Der britische WBA-Weltmeister David Haye hat sich um seiner Karriere willen zweimal halbwegs elegant gedrückt und demoliert in Kürze seinen Landsmann Audley Harrison. Tomasz Adamek, den man als einzig verbliebenen Kandidaten mit gewissen Chancen bezeichnen könnte, zieht Aufbaukämpfe vor, bevor er sich an die physisch überlegenen Klitschkos wagt. Nikolai Walujew, der sich einer Operation unterzogen hat und erst im Frühjahr 2011 zurückzukehren hofft, ist vorerst außer Gefecht. Sein geplanter Kampf gegen Vitali Klitschko war an den überzogenen Forderungen Don Kings gescheitert, der 2,5 Millionen Euro Gage forderte und keinerlei Optionen unterschreiben wollte, wie Klitschkos Manager Bernd Bönte berichtet hat.
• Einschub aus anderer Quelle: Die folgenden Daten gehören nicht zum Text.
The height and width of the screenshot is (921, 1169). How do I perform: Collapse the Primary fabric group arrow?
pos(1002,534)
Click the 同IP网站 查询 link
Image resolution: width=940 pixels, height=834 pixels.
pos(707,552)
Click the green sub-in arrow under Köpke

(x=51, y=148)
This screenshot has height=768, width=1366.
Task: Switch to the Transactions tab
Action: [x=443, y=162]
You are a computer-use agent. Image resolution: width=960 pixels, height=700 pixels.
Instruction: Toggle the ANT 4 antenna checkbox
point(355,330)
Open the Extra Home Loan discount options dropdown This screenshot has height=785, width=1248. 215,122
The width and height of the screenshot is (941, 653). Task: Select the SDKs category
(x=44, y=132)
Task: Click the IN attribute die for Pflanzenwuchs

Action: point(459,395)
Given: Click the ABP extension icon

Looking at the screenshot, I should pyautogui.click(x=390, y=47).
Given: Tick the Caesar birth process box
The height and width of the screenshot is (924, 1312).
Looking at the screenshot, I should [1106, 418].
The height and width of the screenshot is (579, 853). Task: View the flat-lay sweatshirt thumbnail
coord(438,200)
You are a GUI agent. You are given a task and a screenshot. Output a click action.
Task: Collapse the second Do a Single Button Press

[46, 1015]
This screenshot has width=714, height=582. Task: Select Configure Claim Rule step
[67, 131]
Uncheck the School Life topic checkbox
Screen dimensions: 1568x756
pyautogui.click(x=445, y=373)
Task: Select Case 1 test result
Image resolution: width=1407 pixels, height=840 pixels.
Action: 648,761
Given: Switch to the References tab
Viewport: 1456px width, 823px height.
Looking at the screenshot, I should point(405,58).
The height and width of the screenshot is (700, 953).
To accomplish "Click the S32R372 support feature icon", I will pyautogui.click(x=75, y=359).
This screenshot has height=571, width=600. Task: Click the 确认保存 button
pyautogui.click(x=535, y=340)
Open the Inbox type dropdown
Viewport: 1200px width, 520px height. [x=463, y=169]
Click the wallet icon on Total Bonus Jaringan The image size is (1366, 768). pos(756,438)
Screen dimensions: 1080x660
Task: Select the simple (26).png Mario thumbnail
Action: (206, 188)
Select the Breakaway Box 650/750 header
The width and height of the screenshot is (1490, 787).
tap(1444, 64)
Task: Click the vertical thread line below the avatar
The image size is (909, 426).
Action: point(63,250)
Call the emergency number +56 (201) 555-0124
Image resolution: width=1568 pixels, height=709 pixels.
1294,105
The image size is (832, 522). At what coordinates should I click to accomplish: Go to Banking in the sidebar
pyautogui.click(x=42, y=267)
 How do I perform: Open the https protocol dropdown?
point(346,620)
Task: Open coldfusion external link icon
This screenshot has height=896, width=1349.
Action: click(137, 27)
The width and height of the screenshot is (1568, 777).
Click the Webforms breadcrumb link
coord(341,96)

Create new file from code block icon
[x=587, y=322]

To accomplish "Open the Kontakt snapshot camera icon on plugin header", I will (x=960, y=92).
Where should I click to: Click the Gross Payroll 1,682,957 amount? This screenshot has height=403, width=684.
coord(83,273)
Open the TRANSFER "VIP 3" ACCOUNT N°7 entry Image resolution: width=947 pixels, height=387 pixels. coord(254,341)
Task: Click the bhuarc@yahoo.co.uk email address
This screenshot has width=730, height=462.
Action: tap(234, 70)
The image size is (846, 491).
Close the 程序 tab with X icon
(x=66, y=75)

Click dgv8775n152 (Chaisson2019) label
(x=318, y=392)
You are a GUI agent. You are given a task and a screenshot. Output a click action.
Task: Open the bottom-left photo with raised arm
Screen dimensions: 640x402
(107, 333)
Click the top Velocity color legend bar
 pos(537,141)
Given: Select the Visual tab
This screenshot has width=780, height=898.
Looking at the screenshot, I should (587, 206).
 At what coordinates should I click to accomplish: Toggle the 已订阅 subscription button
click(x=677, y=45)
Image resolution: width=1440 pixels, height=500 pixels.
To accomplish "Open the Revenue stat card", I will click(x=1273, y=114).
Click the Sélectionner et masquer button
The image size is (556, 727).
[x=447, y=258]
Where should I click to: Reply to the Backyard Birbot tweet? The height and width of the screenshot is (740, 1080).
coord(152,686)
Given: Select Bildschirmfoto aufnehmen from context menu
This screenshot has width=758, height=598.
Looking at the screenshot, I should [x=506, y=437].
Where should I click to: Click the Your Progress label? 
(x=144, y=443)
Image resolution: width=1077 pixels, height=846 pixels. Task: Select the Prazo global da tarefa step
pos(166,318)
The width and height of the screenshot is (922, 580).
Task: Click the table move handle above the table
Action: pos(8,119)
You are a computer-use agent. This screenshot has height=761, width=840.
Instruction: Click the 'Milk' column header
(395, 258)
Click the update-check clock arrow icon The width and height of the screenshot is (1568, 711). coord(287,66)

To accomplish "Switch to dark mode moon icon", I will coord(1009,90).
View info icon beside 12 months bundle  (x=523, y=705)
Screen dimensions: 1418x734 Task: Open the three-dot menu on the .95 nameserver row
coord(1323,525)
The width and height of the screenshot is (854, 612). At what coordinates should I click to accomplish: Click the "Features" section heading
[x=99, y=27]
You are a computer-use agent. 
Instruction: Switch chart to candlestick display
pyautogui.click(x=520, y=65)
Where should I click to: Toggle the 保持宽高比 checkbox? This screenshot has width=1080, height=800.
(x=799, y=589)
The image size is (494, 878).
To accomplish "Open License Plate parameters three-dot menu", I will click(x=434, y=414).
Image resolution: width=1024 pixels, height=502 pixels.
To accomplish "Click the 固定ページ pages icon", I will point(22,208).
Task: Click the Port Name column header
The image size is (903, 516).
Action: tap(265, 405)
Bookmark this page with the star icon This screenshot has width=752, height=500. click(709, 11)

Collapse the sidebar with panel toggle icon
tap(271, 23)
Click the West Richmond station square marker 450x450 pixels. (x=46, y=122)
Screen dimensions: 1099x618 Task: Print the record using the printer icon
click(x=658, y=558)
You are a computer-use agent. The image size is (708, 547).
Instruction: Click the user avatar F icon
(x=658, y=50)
Ob es den Klitschkos gelingt, ihr erklärtes sportliches Ziel zu erreichen und alle vier maßgeblichen Titel im Schwergewicht in Familienbesitz zu nehmen, hängt von David Hayes Bereitschaft ab, sich mit einem von ihnen in den Ring zu wagen. Davon abgesehen bringen sie auch auf anderen Gebieten ihre Schäfchen ins Trockene. Vitali treibt im Nebenlauf seine politische Laufbahn in der Ukraine voran, wo die Klitschkos zudem eine Consulting-Firma zur Beratung von Unternehmen, die dort wirtschaftliche Interessen verfolgen, betreiben. Außerdem unterhalten sie Box-Promotionsgesellschaften in den USA und der Ukraine, wobei man über ihre tatsächlichen finanziellen Verhältnisse natürlich nur mutmaßen kann.

Wie es heißt, wird Wladimirs Vermögen auf 20 Millionen Euro und das seines Bruders Vitali auf 15 Millionen geschätzt, wobei offenbleibt, auf welchen Ausgangswerten diese Rechnung beruht. Jedenfalls scheint es den Klitschkos gelungen zu sein, sich im Haifischbecken der rivalisierenden Promoter erfolgreich selbständig gemacht und der drohenden Abstrafung durch die Platzhirsche zum Trotz ein ansehnliches Segment zur Mehrung ihre Pfründe gesichert zu haben.